If you’ve been tracking the headlines, you’ve seen the chaos. Oil spiking. Supply chains breaking. Governments scrambling.
But big disruptions don’t just destroy value. They shift it.
Quietly, and sometimes very quickly, money moves from one side of the system to another.
This is a look at where it actually went.
First, context matters
Before we talk about winners, it’s important to understand the scale of disruption.
- The Strait of Hormuz carries ~20% of global oil and a large share of LNG
- When it shut, energy markets didn’t just react, they panicked
- Oil jumped from ~$72 to $120+
- Europe saw gas prices double
- Energy rationing spread across Asia
At the same time:
- Qatar’s LNG infrastructure was hit
- UAE markets corrected sharply
- India had to evacuate over 200,000 people
- Global supply chains started tightening within days
This was not a localized conflict. It was a global economic shock.

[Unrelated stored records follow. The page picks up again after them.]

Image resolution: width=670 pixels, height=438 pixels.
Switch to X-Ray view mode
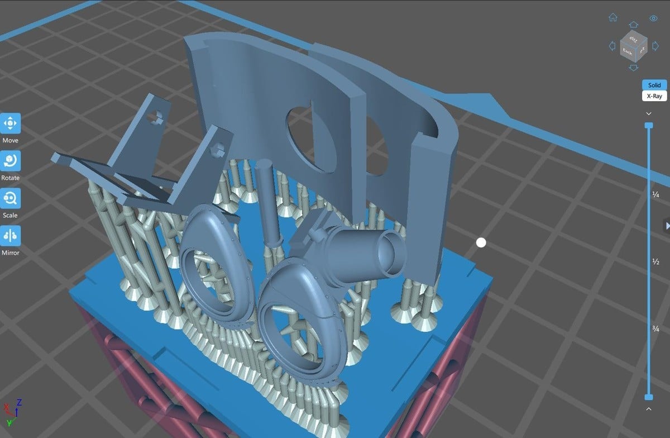tap(654, 96)
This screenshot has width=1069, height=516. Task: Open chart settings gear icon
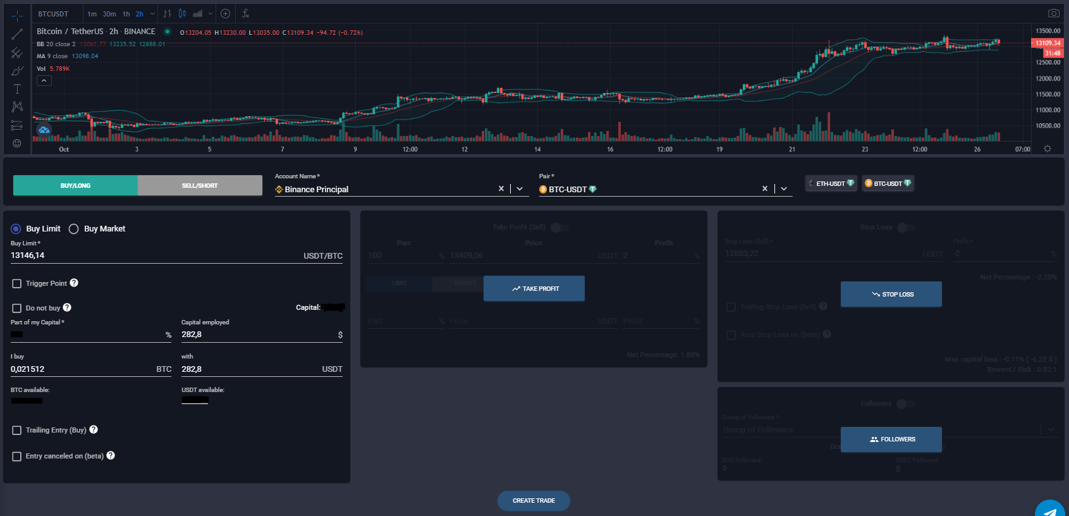[x=1048, y=149]
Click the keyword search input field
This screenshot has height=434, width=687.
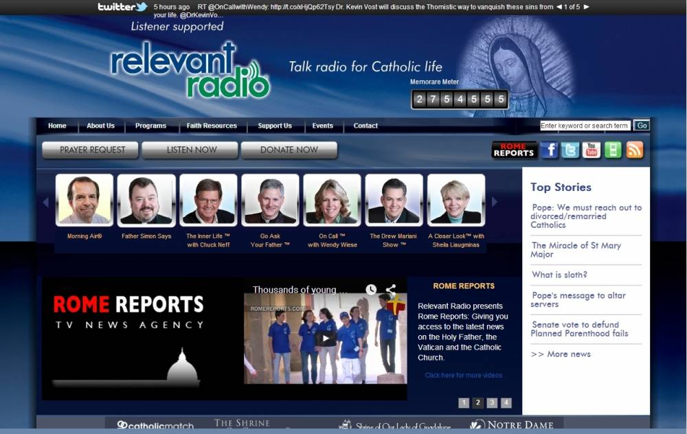(x=585, y=126)
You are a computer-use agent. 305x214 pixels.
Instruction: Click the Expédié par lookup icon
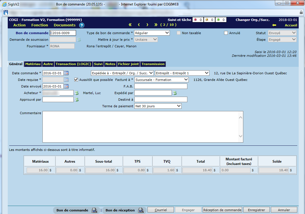(174, 93)
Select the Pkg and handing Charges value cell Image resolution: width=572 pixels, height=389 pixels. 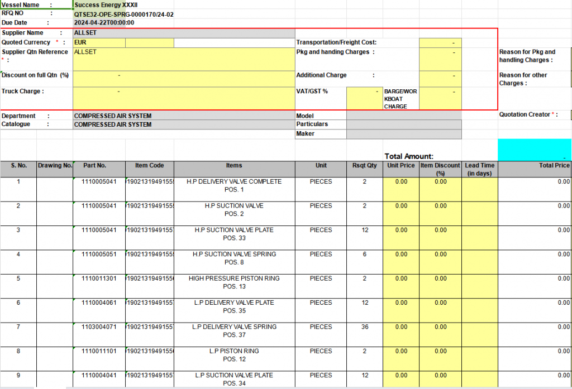click(440, 59)
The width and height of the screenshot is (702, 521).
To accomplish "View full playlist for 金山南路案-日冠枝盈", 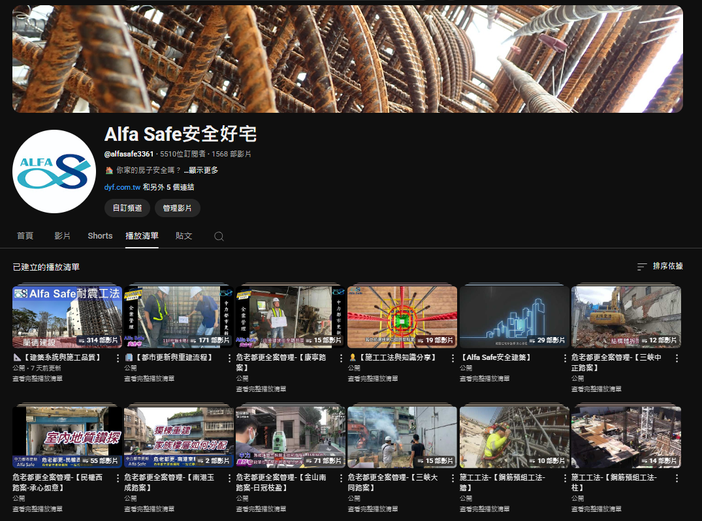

Russia: the biggest winner without firing a shot
Russia entered 2026 under pressure.
- Oil revenues were down sharply
- Budget stress was rising
- Inflation and rates were already high
Then supply from the Gulf effectively got choked.
Suddenly, the world needed replacement barrels.
And Russia had them.
- Urals crude moved from deep discount to near global benchmarks
- Buyers who had stepped back due to sanctions came back in
- Temporary waivers accelerated demand
What changed for Russia
- Daily oil revenues jumped meaningfully within weeks
- Annual upside estimates ran into tens of billions of dollars
- Fiscal pressure eased almost overnight
But the bigger story was not just oil.
Spillover gains
- Aluminum prices rose due to disrupted shipping routes
- Fertilizer prices surged as Gulf exports slowed
- Russia, being a major exporter, benefited across commodities
Simple takeaway
When supply disappears from one part of the world, whoever can replace it gains pricing power. Russia was the fastest available alternative.
Energy traders: volatility became profit
At a surface level, companies with exposure in the Gulf should have struggled.
Some did operationally.
But the real profits came from trading desks.
Large energy companies don’t just produce oil and gas. They trade it.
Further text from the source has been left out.